> **Source data**
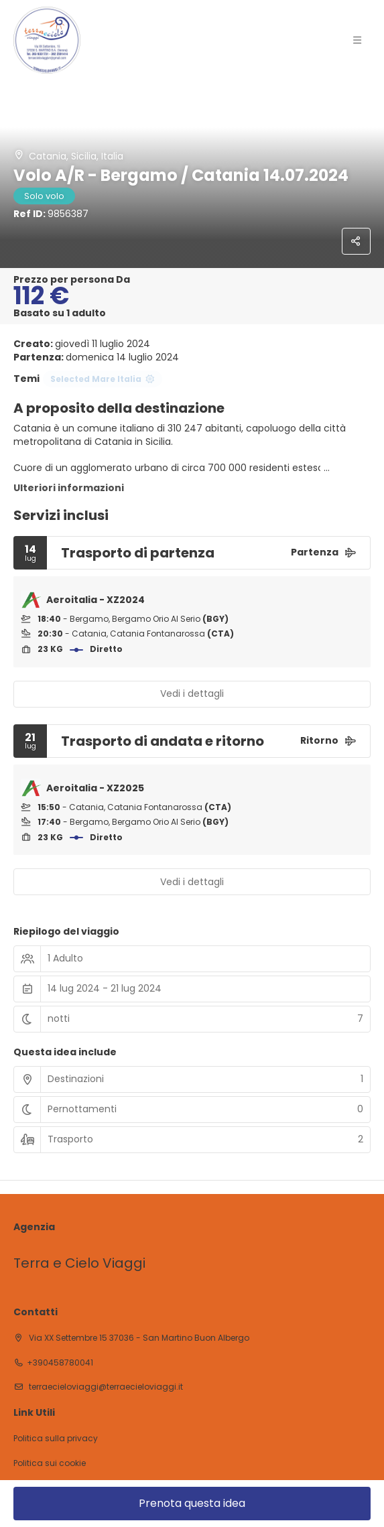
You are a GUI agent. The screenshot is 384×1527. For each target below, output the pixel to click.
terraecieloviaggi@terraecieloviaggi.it (105, 1386)
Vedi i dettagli (192, 693)
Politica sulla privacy (55, 1438)
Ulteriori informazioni (68, 487)
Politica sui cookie (49, 1463)
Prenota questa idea (192, 1503)
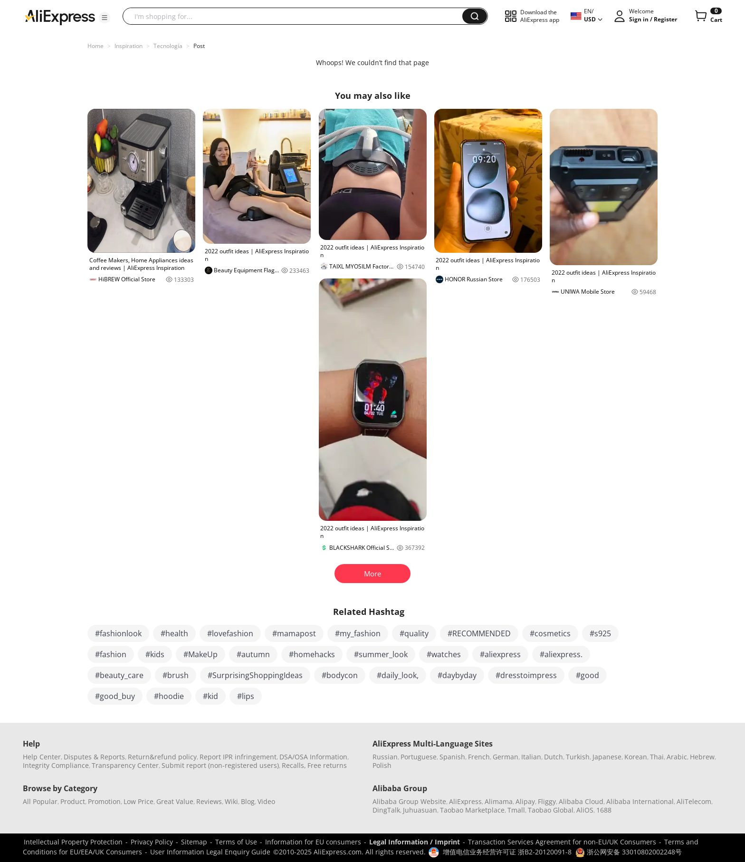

> **Given request**
Retype every line of the records above exactly, but leave out the pictures.

> **Result**
You are a GUI agent. The screenshot is 384×1527. For each target below, output the pixel to click.
terraecieloviaggi@terraecieloviaggi.it (105, 1386)
Vedi i dettagli (192, 693)
Politica sulla privacy (55, 1438)
Ulteriori informazioni (68, 487)
Politica sui cookie (49, 1463)
Prenota questa idea (192, 1503)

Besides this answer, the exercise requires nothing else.